The inaugural flight took place in September 2019 from New York JFK to Fort Lauderdale – the same route as its first passenger flight in 2000! It will use the A321LR and A321XLR in this order for long haul services to London and elsewhere in Europe.
And at tenth place is Germany’s Lufthansa. It operates 190 A320 (including A319, A320 and A321) as part of its total mixed Airbus and Boeing fleet of 300 aircraft. IT was the launch customer for the A320neo in January 2016, and has a massive 426 on order.
Lufthansa is also a notable long haul Airbus customer, with the largest fleet of A340 aircraft operational (33 aircraft), as well as 15 A350 and 14 A380 aircraft.

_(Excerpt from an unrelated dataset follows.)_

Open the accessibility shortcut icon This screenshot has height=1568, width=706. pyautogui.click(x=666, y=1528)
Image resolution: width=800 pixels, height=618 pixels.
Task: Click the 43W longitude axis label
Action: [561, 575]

Other A320 operators and looking forward
Other major operators of the A320 include United Airlines, Air China, British Airways, Spirit Airlines, Vueling, Wizz Air Hungary, Sichuan Airlines, Air France, Aeroflot, Air Canada and Turkish Airlines. All of these airlines operate an A320 family fleet of 100 or more.
There are plenty of changes underway though, with a number of orders in place. They may have delivered just over 9,000 A320s to date, but Airbus has a current total order book of 15,300 aircraft. This includes 2,762 orders for the A321neo. Competition, of course, remains tough with Boeing; the 737 fleet currently (according to Boeing as at end of August 2019) has total orders of 15,155 – with over 10,000 delivered.